Your assignment → Once the line containing "You are a computer-use agent. The" has been printed, stop; print every line before it exactly, starting at the top of the material below.

Data for review →

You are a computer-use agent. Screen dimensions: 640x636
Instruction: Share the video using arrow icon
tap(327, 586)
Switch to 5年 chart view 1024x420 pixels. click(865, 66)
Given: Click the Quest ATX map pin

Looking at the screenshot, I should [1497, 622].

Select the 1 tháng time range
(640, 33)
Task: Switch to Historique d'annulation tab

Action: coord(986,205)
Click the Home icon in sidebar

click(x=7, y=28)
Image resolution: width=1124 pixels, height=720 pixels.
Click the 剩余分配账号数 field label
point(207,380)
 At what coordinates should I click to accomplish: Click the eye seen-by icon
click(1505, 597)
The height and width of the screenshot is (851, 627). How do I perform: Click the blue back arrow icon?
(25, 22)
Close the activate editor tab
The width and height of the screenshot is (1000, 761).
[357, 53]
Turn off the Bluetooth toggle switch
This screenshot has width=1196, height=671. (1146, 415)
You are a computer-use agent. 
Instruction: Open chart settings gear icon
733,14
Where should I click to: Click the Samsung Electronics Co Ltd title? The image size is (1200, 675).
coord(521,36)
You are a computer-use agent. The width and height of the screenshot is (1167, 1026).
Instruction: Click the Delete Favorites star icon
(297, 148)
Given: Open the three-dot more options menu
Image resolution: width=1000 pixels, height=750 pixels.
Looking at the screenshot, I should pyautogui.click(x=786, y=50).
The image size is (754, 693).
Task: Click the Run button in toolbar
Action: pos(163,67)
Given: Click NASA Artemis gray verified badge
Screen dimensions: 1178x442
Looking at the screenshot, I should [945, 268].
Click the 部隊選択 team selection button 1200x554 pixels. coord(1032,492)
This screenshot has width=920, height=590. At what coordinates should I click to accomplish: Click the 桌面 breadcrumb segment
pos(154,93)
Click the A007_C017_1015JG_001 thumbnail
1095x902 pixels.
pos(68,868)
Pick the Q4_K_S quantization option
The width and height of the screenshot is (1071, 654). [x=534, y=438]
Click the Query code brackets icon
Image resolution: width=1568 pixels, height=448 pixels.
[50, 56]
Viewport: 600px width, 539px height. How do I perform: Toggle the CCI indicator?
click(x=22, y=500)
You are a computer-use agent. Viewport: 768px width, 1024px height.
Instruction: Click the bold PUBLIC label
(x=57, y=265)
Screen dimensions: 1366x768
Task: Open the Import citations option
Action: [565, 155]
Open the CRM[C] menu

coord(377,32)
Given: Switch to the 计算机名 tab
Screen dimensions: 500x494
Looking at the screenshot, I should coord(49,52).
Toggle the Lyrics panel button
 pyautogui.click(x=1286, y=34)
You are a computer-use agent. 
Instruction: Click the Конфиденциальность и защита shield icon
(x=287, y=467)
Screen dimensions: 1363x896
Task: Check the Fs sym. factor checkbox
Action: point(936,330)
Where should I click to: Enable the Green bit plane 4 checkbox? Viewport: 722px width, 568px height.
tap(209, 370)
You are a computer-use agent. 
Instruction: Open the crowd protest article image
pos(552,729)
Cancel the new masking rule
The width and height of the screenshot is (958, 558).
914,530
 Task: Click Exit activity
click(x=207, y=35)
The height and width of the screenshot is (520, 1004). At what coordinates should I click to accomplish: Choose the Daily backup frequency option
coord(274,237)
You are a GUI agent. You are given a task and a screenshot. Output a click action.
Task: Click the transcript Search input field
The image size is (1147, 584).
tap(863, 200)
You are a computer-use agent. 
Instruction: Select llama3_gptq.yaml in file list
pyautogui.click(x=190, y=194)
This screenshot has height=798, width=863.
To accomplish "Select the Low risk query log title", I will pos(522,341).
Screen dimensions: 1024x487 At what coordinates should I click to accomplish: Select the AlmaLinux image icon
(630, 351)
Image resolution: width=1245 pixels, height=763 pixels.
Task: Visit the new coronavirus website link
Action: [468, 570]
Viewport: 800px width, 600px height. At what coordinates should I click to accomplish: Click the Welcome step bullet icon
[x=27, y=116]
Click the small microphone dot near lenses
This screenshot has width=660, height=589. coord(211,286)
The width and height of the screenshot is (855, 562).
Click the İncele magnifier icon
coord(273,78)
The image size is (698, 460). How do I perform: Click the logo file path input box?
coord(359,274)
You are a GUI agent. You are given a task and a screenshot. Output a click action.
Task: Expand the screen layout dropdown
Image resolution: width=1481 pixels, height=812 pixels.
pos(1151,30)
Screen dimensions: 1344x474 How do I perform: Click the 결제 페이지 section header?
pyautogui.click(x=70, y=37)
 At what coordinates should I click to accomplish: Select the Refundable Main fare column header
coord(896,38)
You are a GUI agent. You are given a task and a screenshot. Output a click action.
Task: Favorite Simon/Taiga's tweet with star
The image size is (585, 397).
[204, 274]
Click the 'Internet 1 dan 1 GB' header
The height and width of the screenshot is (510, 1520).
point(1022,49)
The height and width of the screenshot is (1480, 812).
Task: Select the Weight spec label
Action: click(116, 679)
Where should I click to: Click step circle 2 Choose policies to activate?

Exercise solution →
You are a computer-use agent. Screen dimensions: 640x636
Instruction: Share the video using arrow icon
tap(327, 586)
Switch to 5年 chart view 1024x420 pixels. click(865, 66)
Given: Click the Quest ATX map pin

Looking at the screenshot, I should [1497, 622].

Select the 1 tháng time range
(640, 33)
Task: Switch to Historique d'annulation tab

Action: coord(986,205)
Click the Home icon in sidebar

click(x=7, y=28)
Image resolution: width=1124 pixels, height=720 pixels.
Click the 剩余分配账号数 field label
point(207,380)
 At what coordinates should I click to accomplish: Click the eye seen-by icon
click(1505, 597)
The height and width of the screenshot is (851, 627). How do I perform: Click the blue back arrow icon?
(25, 22)
Close the activate editor tab
The width and height of the screenshot is (1000, 761).
[357, 53]
Turn off the Bluetooth toggle switch
This screenshot has width=1196, height=671. (1146, 415)
You are a computer-use agent. 
Instruction: Open chart settings gear icon
733,14
Where should I click to: Click the Samsung Electronics Co Ltd title? The image size is (1200, 675).
coord(521,36)
You are a computer-use agent. The width and height of the screenshot is (1167, 1026).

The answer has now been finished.